3. The tumour microenvironment (TME) and external factors that can impact immune checkpoint inhibitor efficacy

The efficacy of ICIs is impacted by the TME. A ‘cold’ TME has lower numbers of tumour infiltrating lymphocytes (TILs) and a poorer response to immune checkpoint blockade, as there is no immune response to reinvigorate. By contrast, a ‘hot’ TME has a higher number of TILs and can thus benefit from ICIs, which can reinvigorate the immune response, and which in turn is associated with improved clinical outcome, survival, prognosis and therapeutic efficacy [[37], [38], [39], [40], [41], [42], [43]]. OC is generally considered to have a cold TME and HGSOC is a complex and heterogeneous disease where multiple distinct TMEs can co-exist between different tumours within the one patient making its treatment challenging [[37], [38], [39], [40], [41], [42], [43], [44]].

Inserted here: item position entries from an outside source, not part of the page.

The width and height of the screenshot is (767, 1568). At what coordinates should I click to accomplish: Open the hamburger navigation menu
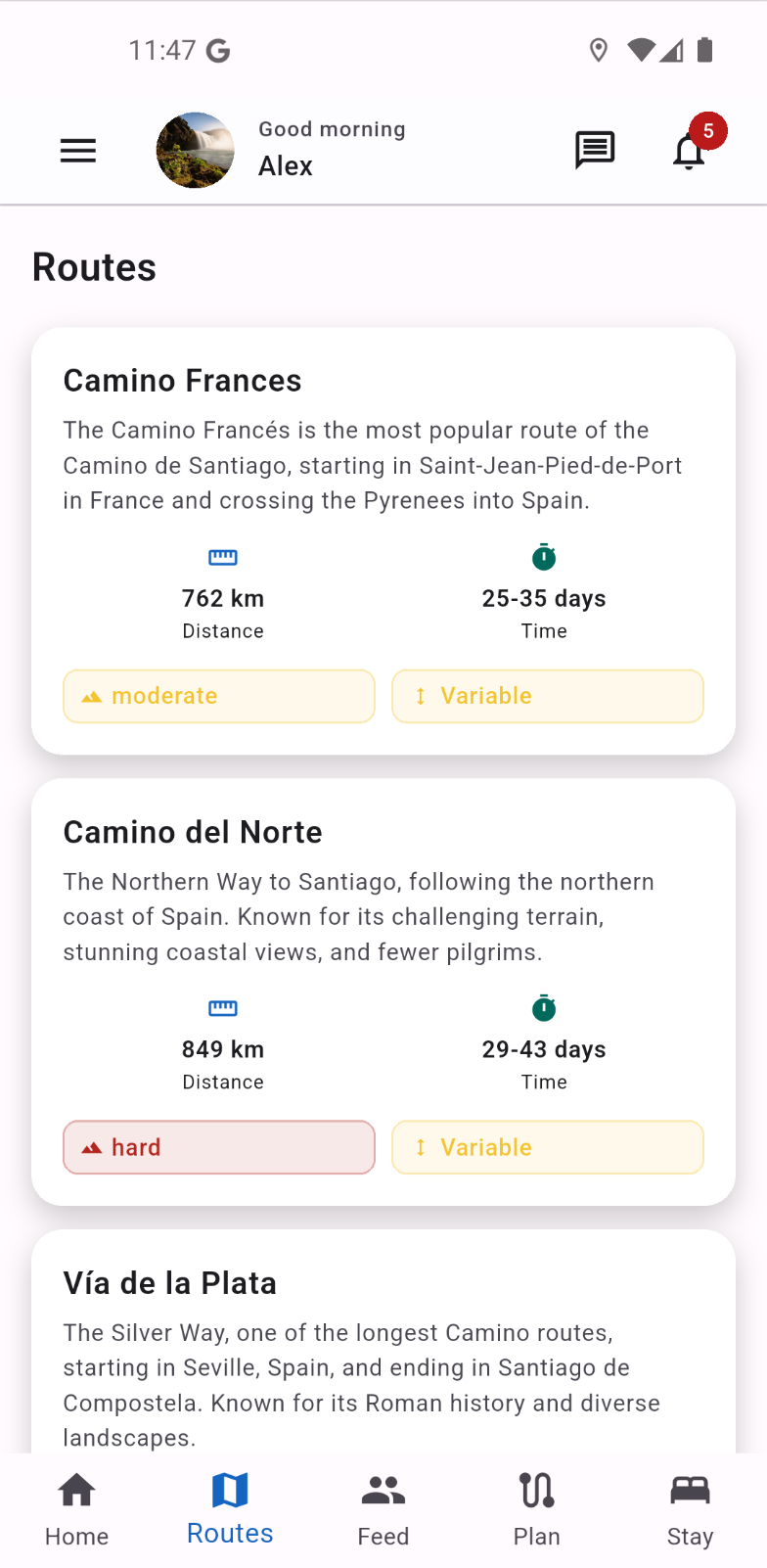[78, 151]
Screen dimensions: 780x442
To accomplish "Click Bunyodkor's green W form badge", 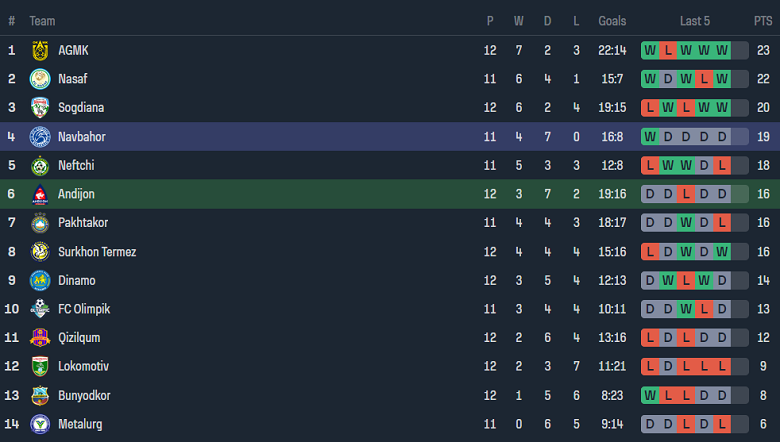I will coord(651,396).
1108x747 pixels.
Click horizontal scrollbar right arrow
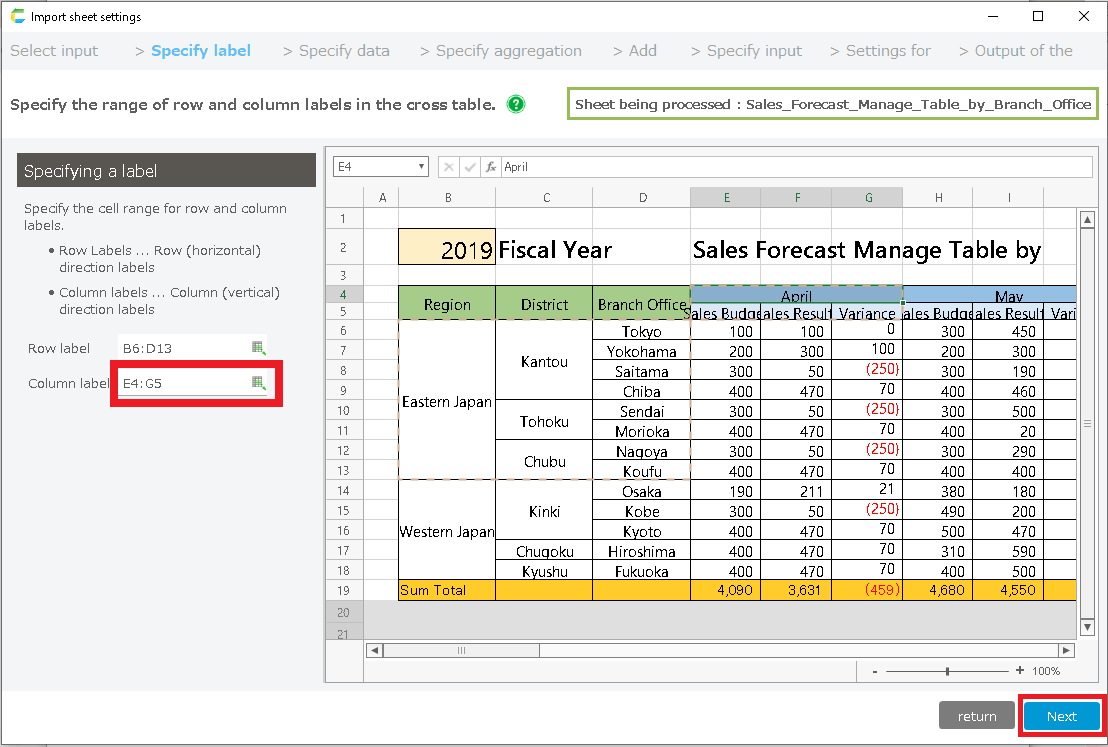(1067, 650)
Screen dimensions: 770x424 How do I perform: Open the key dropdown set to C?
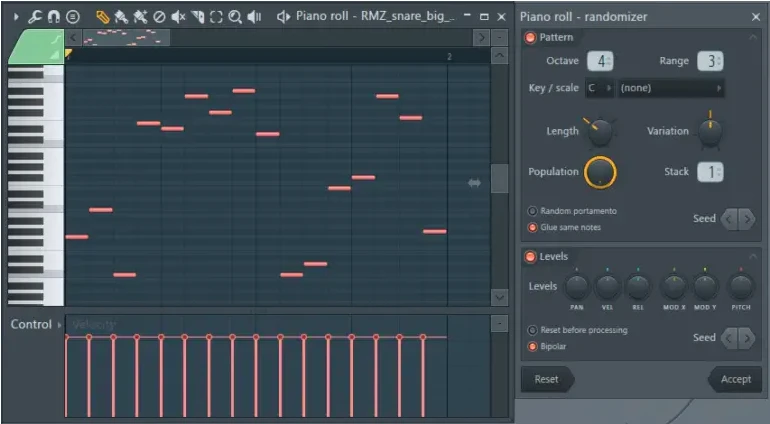tap(600, 88)
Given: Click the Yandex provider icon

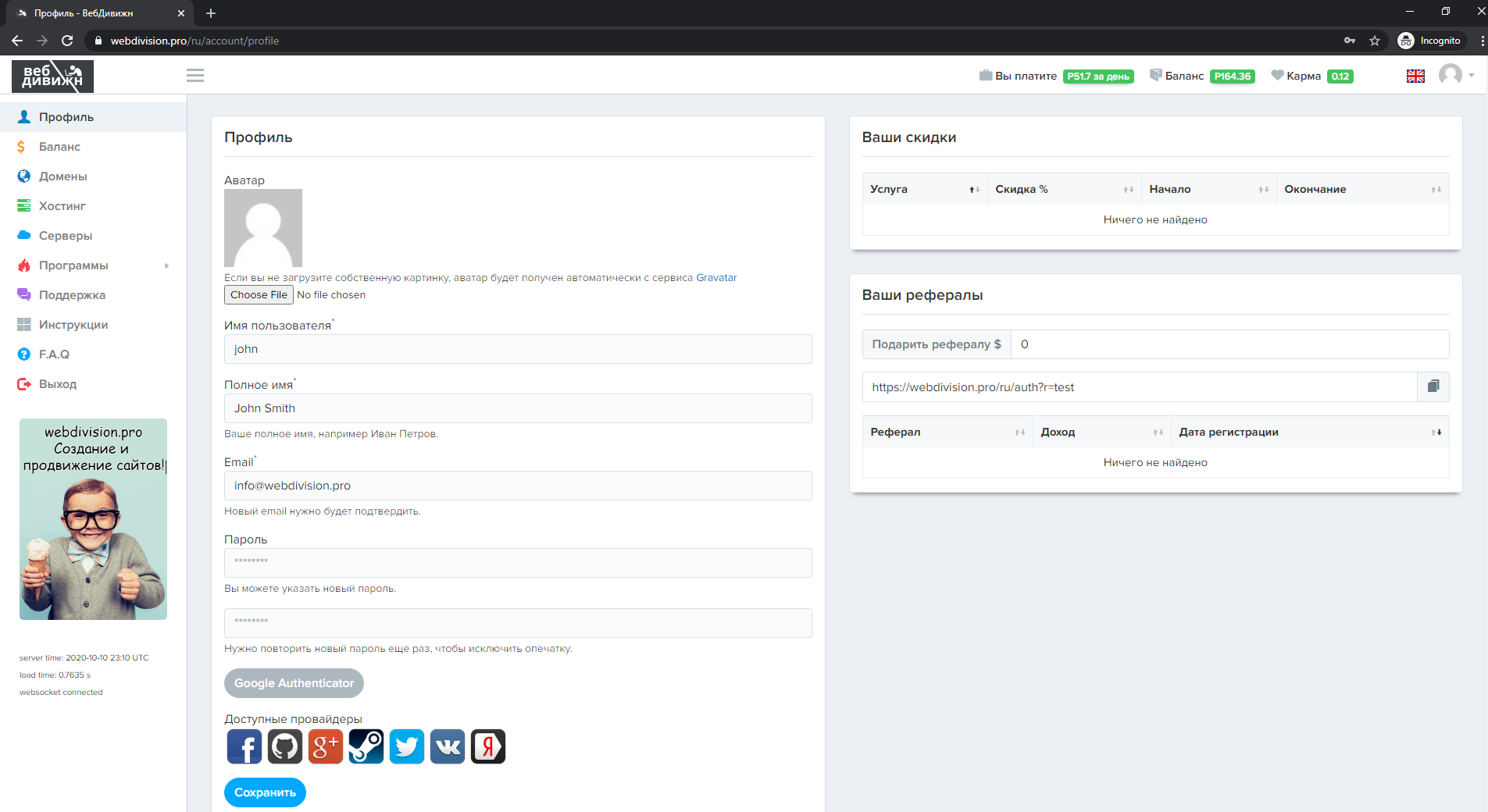Looking at the screenshot, I should 488,746.
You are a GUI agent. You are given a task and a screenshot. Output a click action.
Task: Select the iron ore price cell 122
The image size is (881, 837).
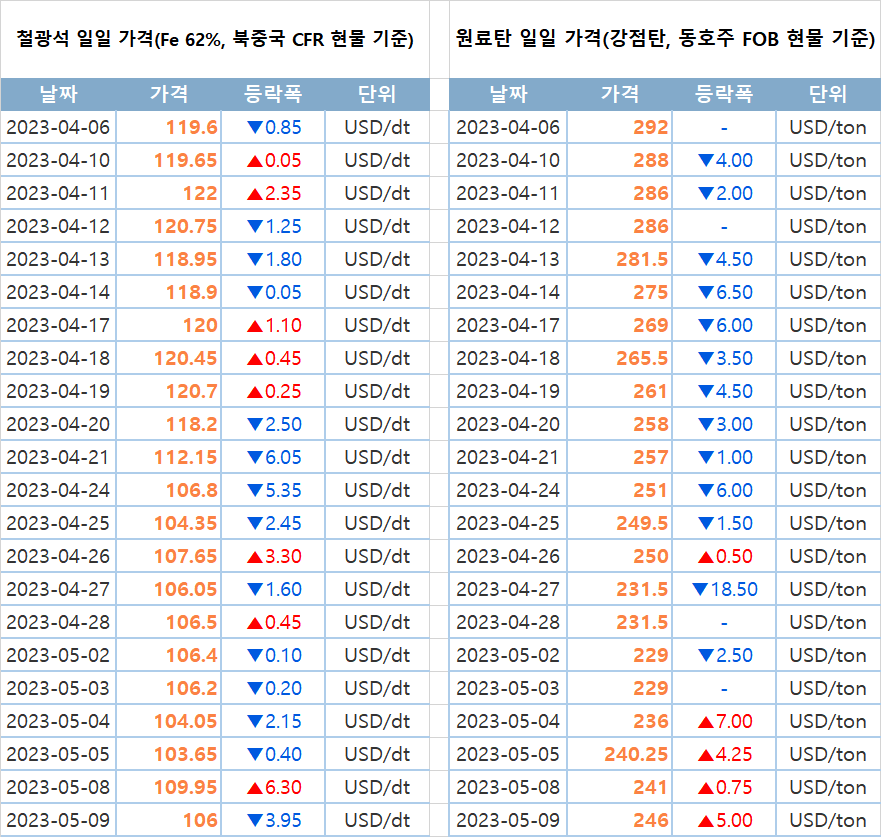tap(199, 193)
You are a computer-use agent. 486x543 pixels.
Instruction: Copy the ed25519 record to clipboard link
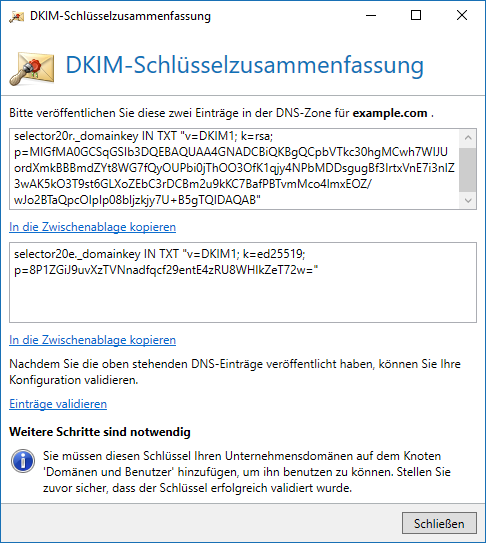pos(92,340)
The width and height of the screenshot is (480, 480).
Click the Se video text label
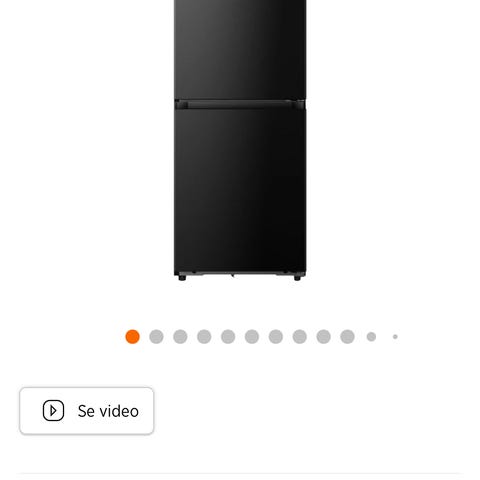(108, 411)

While the presence of TILs is a good prognostic indicator, the type of TIL is also important. For example, increased infiltration of cytotoxic CD8⁺ T cells and decreased CD4⁺ regulatory T cells indicates a more favourable prognosis and improved therapeutic efficacy [43]. The presence of CD103 is a common feature on TILs in the epithelium of primary OC, and CD103⁺ TILs are abundantly present in HGSOC [45]. Tumour infiltration by these TILs is associated with better survival, so much so that patients with CD8⁺ TILs negative for CD103 have a prognosis similar to that of patients completely lacking CD8⁺ TILs [45]. CD103⁺ TILs mostly consist of activated, cytolytic CD8⁺ T cells, which suggests that CD103 could be a biomarker for highly activated cytolytic TILs [45]. PD-1 expression on this TIL subset could also indicate functional exhaustion due to chronic stimulation [45]. Immune cell populations in metastatic HGSOCs have higher immune infiltration (CD8⁺ T cells, CD20⁺ B cells, and NKp46⁺ NK cells), compared to matched primary samples. However these cells are functionally impaired by high levels of immunosuppressive M2-like tumour associated macrophages (TAMs), which limits a clinically relevant immune response [46].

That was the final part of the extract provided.